It is a very good day for my psychological short on
@Herbalife. And it is an even better day for the world to see one of the biggest pyramid schemes fail.
That said, it is sad that so many with so little have been deceived and bankrupted by Herbalife. And it is incredibly disappointing that the FTC in 2016 chose to settle with Herbalife for $200 million and allow it to continue to operate.
The FTC knew that Herbalife was a pyramid scheme in 2016. It knew this because it had hired a senior
@UCBerkeley economist and his team to analyze Herbalife distributor data and quit rates that the FTC had obtained by subpoena from the company.
With access to these data, the Berkeley economist concluded in a detailed analytical report that Herbalife was a pyramid scheme.
However, instead of shutting HLF down, the
@FTC took the quick victory and headline benefit of a $200m settlement. It did so apparently because it was afraid of battling with Carl Icahn and the legal team he had assembled compared with the quick benefits of a $200m settlement and favorable headlines.
@KamalaHarris, as attorney general of the state of California, also had the opportunity to shut down Herbalife. In fact, her former office still has the benefit of a consent decree that HLF had entered into in 1986 that enabled the California AG to shut down the company overnight if HLF continued its pyramid scheme practices.

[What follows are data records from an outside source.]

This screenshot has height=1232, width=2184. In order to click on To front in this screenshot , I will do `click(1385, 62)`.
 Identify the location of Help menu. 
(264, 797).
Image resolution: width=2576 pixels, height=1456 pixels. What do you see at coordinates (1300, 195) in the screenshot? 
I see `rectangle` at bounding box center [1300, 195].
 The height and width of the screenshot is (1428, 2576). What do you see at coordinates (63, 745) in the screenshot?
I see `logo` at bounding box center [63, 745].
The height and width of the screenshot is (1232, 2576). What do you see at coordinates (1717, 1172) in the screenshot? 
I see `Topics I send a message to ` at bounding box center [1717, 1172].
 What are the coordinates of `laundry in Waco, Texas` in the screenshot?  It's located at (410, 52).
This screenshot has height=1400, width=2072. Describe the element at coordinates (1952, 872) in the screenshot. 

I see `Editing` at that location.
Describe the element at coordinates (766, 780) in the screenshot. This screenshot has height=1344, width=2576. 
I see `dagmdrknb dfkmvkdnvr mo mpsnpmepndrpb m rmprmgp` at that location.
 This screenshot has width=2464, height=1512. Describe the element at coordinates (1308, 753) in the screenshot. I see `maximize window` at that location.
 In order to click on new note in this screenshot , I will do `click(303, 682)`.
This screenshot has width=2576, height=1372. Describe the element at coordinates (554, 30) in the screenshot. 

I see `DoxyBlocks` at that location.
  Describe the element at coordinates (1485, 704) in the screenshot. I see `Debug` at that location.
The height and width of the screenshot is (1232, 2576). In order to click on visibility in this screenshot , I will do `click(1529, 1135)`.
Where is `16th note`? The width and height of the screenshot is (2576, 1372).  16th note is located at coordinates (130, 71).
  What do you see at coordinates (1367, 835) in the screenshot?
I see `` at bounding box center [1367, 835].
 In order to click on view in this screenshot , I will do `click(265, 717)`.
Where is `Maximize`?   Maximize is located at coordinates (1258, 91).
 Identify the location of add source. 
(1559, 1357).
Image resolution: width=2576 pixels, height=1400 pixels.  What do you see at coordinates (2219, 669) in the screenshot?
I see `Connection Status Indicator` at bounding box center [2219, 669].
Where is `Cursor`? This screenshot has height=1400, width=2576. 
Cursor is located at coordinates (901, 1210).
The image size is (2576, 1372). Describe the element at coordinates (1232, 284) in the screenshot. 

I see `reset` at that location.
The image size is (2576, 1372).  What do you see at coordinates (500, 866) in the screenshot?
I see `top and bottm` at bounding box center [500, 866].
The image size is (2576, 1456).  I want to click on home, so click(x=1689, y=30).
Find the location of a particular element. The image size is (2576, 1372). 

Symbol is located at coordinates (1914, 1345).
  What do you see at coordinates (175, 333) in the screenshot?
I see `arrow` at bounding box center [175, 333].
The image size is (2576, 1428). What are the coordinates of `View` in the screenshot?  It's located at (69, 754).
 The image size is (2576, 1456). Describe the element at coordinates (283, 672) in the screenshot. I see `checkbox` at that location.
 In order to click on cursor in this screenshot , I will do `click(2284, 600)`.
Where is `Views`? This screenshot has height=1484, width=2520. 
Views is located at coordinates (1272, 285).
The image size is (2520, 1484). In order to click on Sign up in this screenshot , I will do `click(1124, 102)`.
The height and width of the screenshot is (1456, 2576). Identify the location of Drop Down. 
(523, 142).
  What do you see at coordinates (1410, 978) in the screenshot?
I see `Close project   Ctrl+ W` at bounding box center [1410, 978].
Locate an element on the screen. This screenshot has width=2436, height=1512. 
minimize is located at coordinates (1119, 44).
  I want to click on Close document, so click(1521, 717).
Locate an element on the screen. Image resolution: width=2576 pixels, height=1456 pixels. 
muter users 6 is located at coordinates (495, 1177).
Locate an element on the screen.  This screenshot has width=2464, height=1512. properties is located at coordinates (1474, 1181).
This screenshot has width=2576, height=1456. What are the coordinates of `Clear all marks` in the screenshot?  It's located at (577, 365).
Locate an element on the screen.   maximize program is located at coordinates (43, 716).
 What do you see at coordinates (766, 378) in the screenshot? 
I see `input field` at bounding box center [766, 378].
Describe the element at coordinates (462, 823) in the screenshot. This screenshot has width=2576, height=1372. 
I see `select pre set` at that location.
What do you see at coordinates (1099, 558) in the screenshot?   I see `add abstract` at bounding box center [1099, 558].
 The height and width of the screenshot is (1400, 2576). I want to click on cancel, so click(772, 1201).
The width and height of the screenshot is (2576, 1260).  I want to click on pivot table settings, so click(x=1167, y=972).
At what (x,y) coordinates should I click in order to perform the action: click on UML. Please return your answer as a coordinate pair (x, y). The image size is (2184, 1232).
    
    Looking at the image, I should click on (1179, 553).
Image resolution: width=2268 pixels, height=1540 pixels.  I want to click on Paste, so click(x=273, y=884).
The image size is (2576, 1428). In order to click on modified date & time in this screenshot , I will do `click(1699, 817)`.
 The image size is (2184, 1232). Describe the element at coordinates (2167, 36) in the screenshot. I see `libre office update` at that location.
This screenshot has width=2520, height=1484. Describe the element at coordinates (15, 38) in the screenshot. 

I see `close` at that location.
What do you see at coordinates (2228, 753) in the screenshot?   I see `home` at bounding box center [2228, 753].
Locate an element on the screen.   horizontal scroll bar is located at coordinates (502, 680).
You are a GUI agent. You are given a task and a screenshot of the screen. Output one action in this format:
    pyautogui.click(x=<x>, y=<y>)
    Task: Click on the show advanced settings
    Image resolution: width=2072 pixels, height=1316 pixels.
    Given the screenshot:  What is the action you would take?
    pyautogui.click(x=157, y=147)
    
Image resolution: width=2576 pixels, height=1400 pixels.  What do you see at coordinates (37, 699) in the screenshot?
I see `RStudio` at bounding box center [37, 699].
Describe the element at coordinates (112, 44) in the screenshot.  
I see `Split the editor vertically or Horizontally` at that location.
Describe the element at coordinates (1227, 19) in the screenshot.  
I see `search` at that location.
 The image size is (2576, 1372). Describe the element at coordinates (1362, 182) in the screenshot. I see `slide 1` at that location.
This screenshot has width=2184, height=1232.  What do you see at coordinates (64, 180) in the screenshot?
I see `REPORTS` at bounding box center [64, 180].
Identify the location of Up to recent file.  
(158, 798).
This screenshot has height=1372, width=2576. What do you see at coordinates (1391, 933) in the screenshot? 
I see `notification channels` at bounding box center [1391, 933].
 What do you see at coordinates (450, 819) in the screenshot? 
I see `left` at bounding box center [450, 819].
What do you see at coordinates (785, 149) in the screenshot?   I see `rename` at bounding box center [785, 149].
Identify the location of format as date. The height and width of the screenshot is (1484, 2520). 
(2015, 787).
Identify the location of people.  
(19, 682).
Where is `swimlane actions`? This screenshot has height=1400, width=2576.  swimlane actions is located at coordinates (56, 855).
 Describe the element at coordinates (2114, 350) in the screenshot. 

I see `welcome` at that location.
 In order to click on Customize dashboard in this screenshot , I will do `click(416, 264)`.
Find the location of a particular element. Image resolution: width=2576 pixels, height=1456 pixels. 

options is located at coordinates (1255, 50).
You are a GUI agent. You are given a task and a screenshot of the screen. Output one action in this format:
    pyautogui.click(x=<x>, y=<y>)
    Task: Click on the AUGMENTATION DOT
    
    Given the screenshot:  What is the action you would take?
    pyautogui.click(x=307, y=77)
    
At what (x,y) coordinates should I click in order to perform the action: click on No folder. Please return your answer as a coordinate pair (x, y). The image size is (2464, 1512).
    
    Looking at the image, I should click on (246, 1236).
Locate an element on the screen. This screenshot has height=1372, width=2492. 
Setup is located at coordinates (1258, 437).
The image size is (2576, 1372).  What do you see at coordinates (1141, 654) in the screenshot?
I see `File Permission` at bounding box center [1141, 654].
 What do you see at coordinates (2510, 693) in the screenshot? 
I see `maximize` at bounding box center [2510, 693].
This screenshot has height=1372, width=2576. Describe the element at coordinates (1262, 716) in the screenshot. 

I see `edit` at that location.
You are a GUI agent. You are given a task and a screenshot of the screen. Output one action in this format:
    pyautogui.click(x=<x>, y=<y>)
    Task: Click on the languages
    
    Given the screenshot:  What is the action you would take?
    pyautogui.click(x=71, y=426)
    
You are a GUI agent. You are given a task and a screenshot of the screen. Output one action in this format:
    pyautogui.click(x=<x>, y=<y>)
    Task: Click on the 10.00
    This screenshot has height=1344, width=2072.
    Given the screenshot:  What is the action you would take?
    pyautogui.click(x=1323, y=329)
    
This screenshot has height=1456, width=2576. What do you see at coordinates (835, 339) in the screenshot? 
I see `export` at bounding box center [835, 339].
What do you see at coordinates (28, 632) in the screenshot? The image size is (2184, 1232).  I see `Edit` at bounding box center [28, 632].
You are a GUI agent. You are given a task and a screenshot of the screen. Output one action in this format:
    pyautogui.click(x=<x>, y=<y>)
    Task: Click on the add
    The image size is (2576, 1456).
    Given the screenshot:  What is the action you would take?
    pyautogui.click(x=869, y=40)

In fact, AG Harris’ staff recommended that she should shut down HLF in around 2017, but she refused to do so. As a result, her staff leaked its memo to us and the media at that time. Unfortunately, by then no one was interested in the story.
Interestingly, at that same time, AG Harris’ husband was a partner at Venable, one of HLF’s top law firms. HLF has always been very savvy about managing its regulatory and legal risks.
[The media might seek to get a copy of the Berkeley economist’s report and also dig up a copy of the California AG staff memo (we probably have a copy of that memo in a file somewhere.)]
The whole situation is an incredibly damning indictment of how our regulatory enforcement apparatus works.
Our regulators failure to act cost newly recruited HLF distributors billions of dollars in losses over the last nearly eight years since the FTC settlement.
HLF distributors are generally low-income, often undocumented aspiring entrepreneurs pursuing what they are misled into believing is the American dream.
The FTC’s failure to act made Carl Icahn a billion dollars and cost Pershing Square investors a billion dollars, but that’s a side show.
If you are an Herbalife employee, the time to leave is now. Herbalife is not a good look on your resume. The longer you stay at the company, the worse your future job prospects.
I always wondered how a legitimate person could work for a pyramid scheme.
And to Michael Johnson, the HLF management team and its board of directors:
Shame on you for the incredible harm you have caused and the lives you have destroyed.